# Addressing close friends



## RoseD

I'm a writer, and my current work in progress is set in Poland, circa WWII.  I have a question about how a young person would address an adult who is a very close friend of the family.  

I know adults would usually be addressed with the respectful forms of _Pan _or _Pani_, followed by first or last name.  How might this change if the adult is a close friend?  Is there a form of address that could distinguish him/her from the way other casual friends or acquaintances are addressed?

Thanks in advance, and I look forward to your answers!


----------



## kaczucha

Hi,
As I know there are no specific forms. 'Pan/Pani' is always ok. OR /it depends on the fact what  the relations are / some 'close' people like when you call them by their first name. BE CAREFUL  to use their first name only if you are not sure they like it. If your beloved auntie is possibly your manager - do not call her by her first name at the others. 
Sorry for my mistakes - feel free to correct my English.


----------



## Karla_S

Hello,
I think that since your book is set during the time of WWII, you should be careful with young people calling adults (no matter how close) by their first names. 

Rather, they would be addressed in the third person - for example, if you want a young woman to ask her uncle "did you hear what happened," she would most likely say "Czy wuj/wujek/stryjek słyszał co się stało?" (Literally, "Did uncle hear what happened?") 

I'm looking forward to other ideas, but if you are writing about the 1930s and 1940s, this would most likely be the way young people would address those who are older.


----------



## kaczucha

Karla is absolutely right.
During WWII it even could be 'Pani Matko, czy możecie mi powiedzieć?', 'Wuju, czy moglibyście mi powiedzieć? Wujno/ Wujko/ Józefowo, czy możecie / moglibyście mi powiedzieć?
It WAS COMMON /no longer/ to talk to adults using plural verbs.
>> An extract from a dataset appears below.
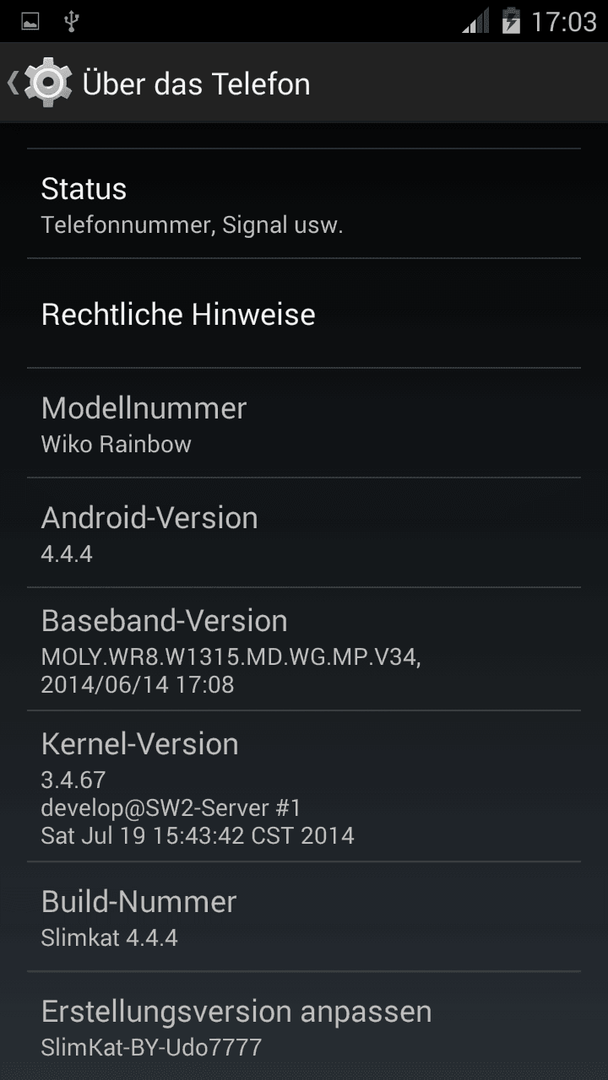This screenshot has width=608, height=1080.
Task: Open Rechtliche Hinweise
Action: pyautogui.click(x=304, y=313)
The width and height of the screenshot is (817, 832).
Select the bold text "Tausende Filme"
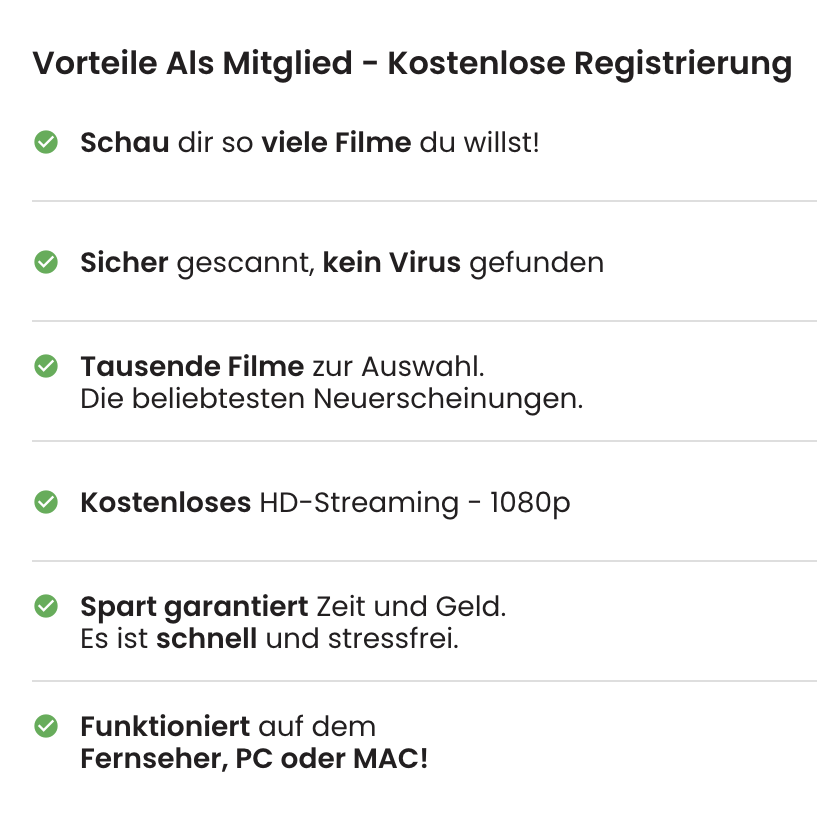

Sometimes women were called not by their own names ,but by the female forms for their husband's names.    'Wujna/Wujka' = uncle's wife       'Józefowa' = Józef's wife  ,    The verbs were the 2nd person  plural form /present - możecie, future in the past - moglibyście/ 
Czy możecie/Czy moglibyście mi powiedzieć? = Can you/Could you tell me?

P.S. Pozdrowienia dla Karli - może jeszcze kiedyś tu na forum coś komuś poradzimy


----------



## Karla_S

Równiez pozdrawiam... Panią Kaczuchę...


----------



## Thomas1

I am wondering whether a close friend of a family would employ terms restricted to be used rather only among family members... addressing a man as _panie ojcu_ looks quite strange to me I must admit.

It is also important to know what social level the people, who RoseD is talking about, come from since I should expect that different terms would be used by labourers, educated people, etc.


Tom

PS: welcome to the forums. 

EDIT: I have just noticed you are asking about the way a youngster would address a close friend of a family. The factors I mentioned are also important in this case. I am adding some more: the age of the friend and the person who addresses him her, sex of the friend.


----------



## artamedan

First of all, if you are a writer, you should express yourself correctly. I think you mean : how should a young one ADDRESS HIMSELF TO an adult who ......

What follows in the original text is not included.